Niklaus Peter sieht dies ähnlich. Nicht Familie an sich stelle einen Wert dar, weil Werte Gemeinschaften über die Familie hinaus schützten. Dies entspreche dem christlichen Verständnis, in dem die Gemeinde Mutter und Vater ist. «Gute Werte ermöglichen Leben, das macht die Familie leider nicht immer», sagte Peter. Valentin Fürstenberger schätzt die gegenseitige Unterstützung und die Verbindlichkeit, welche die Familienmitglieder vereint, etwa wenn man zusammen Weihnachten feiert.

Saida Keller-Messahli, als fünftes von acht Geschwistern aufgewachsen, wies auf die Schattenseiten hin, wenn man die Familie absolut setze. Familie könne auch ein «Terrorregime» sein, etwa wenn die Kinder oder die Frau dauernder Kontrolle ausgesetzt seien.

Saida Keller-Messahli betonte, dass gerade die Islamisten Jugendliche mit dem Versprechen von Gemeinschaft rekrutierten und damit eine Lücke füllen in einer Gesellschaft, in der die Vereinzelung und Einsamkeit zunehme. Dasselbe Muster beobachtet Keller-Messahli beim Erfolg der Muslimbruderschaft. Diese sorge für soziale Gerechtigkeit, die im Islam als wichtiger Wert gelte. In vielen muslimischen Ländern sei es damit aber schlecht bestellt. Dies treibe die Menschen in die Arme radikaler Gruppierungen.

Glaubensbekenntnis stärken
«Unsere Schwäche bietet Extremisten eine Plattform», folgerte Niklaus Peter. «Werte sind, was die Gesellschaft zusammenhält.» Doch die gelebte Ethik im Alltag nehme ab. «Wie können wir eine religiöse Ethik und gleichzeitig Offenheit und Freiheit weitergeben?», fragte der Pfarrer. 

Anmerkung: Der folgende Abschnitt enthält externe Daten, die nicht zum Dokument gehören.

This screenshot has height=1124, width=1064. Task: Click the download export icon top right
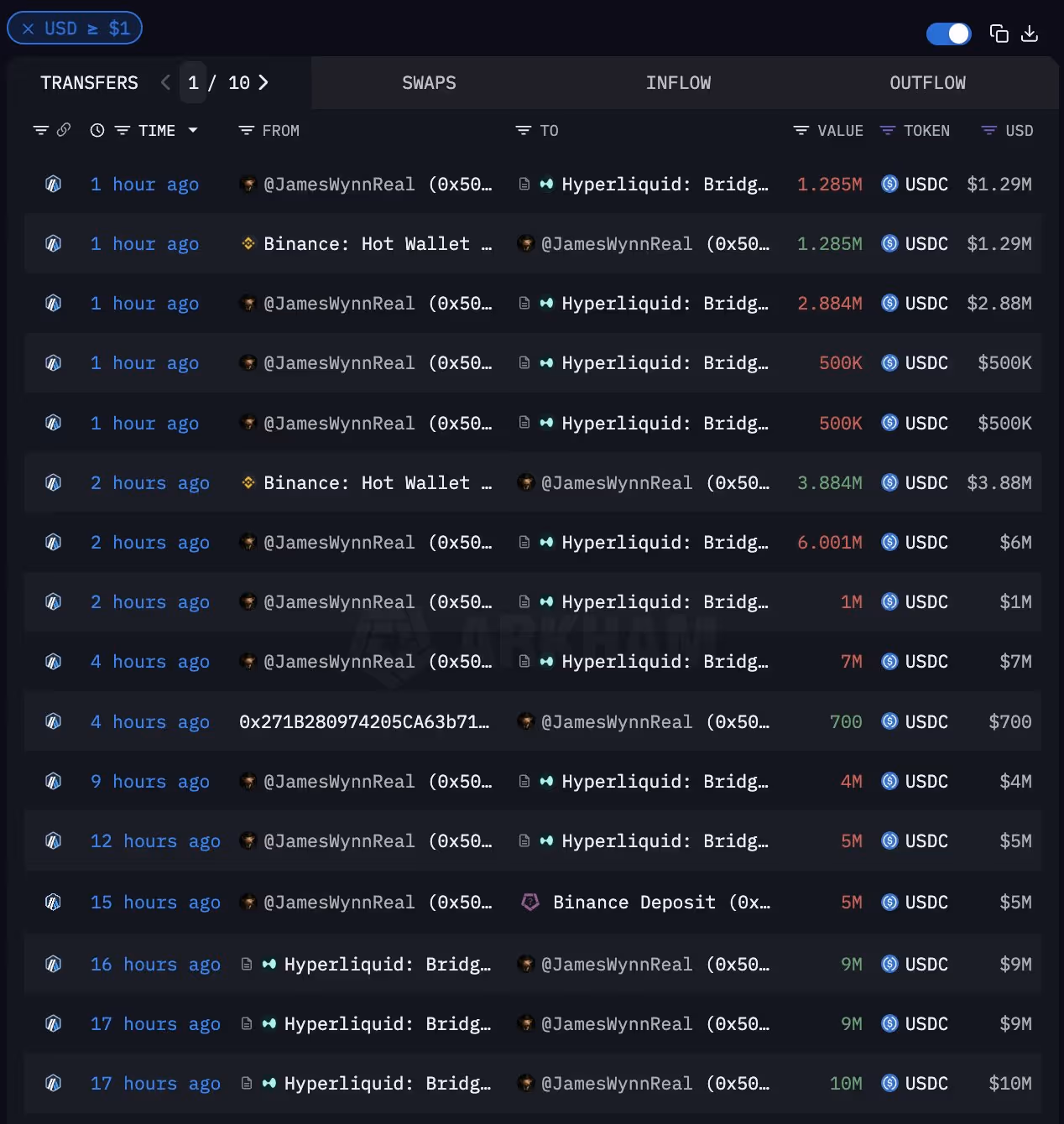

Die grossen Religionen böten sich als «Tauwetter» im Klima des Egoismus geradezu an. Darum sollten die Religionsgemeinschaften ihr eigenes Glaubensbekenntnis stärken. Peter spricht lieber vom Glaubensbekenntnis als von Werten. Das Wort «Wert» behage ihm nicht, weil es von «bewerten» komme und aus der Nationalökonomie stamme. Für Edouard Selig ist das Gebet zentral. Wenn der Mensch den Glauben verliere, halte der Materialismus Einzug. Der Glaube gebe Kraft.

Kein Kulturkampf
Ob man um Werte kämpfen müsse, fragte Judith Wipfler. Saida Keller-Messahli findet, dass man im Islam um das Selbstbestimmungsrecht der Frauen kämpfen müsste. Kämpfen heisst für sie: nicht schweigen und aufklären. Niklaus Peter meint, es sei besser, Werte zu leben als für Werte zu kämpfen. Letzteres berge die Gefahr einer Aufklärungsdiktatur in einer Gesinnungsgesellschaft. Es sei die Aufgabe aller Bürger, den Rechtsstaat zu schützen, aber nicht, indem man polarisiere oder einen Kulturkampf heraufbeschwöre. 

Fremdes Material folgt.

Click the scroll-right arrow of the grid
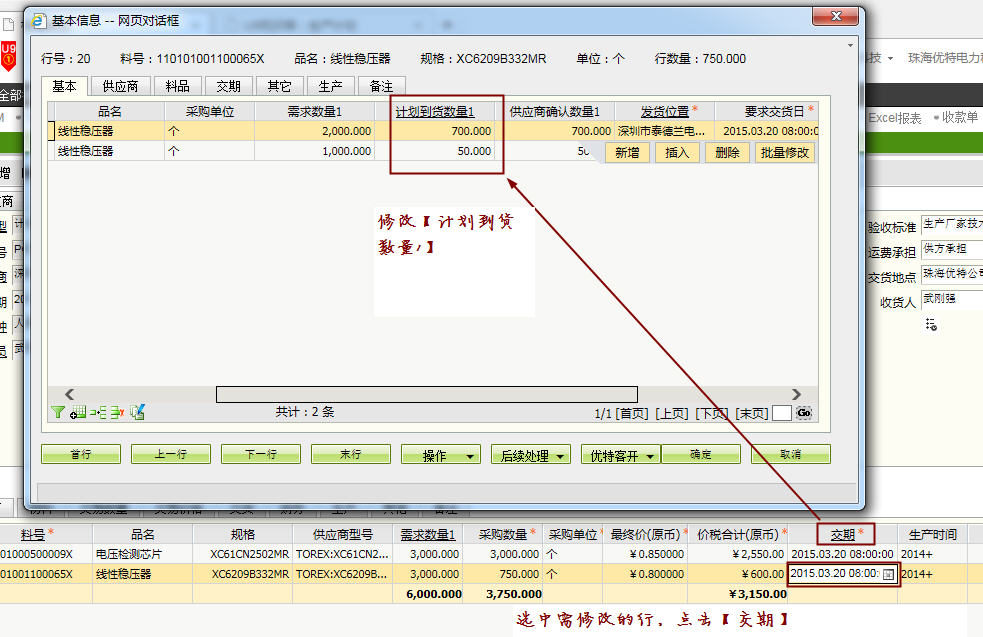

Edouard Selig plädierte für Toleranz. Ob liberal oder orthodox – jeder solle nach seiner Façon selig werden. Das Nichtverständnis für die jüdische Minderheit in Europa bereitet ihm Sorge. «Die Juden haben Angst, in der Schweiz keine Zukunft zu haben.» Dagegen kämpft er, indem er sich im Schweizerischen Israelitischen Gemeindebund politisch einbringt. Saida Keller-Messahli forderte eine solidarische Gesellschaft.

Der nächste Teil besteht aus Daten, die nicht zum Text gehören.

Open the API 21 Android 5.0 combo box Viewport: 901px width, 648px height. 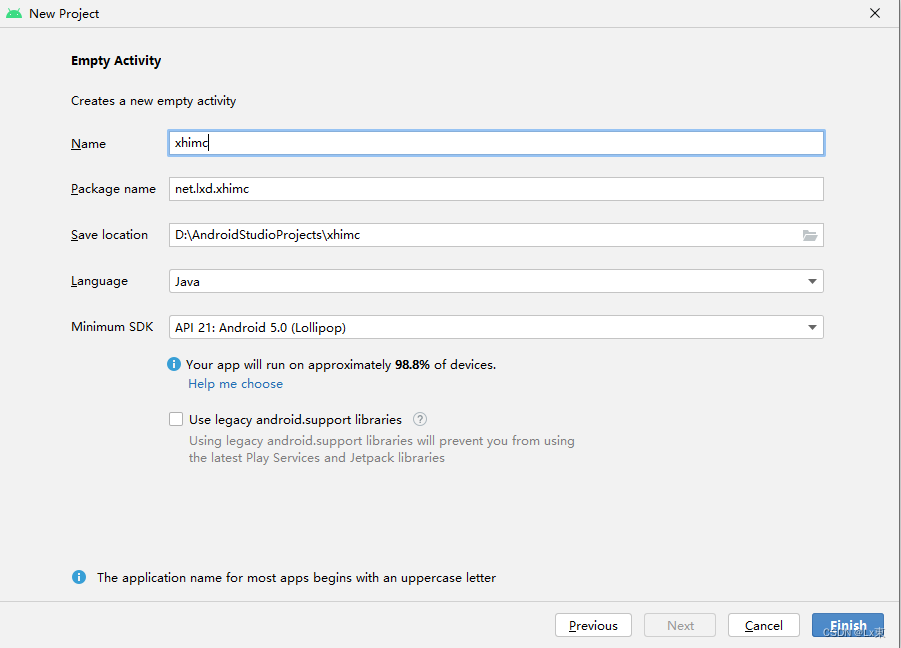tap(496, 327)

Gemeinschaftsgefühl, Solidarität und das Zwischenmenschliche sind Valentin Fürstenberger wichtig. Er versucht dies im Alltag zu leben, zum Beispiel in der Migros an der Kasse. Er benutze absichtlich nicht den Scanner, um den Angestellten zu zeigen, dass er ihre Arbeit schätzt. Dazu gehöre auch, dass man sich grüsst.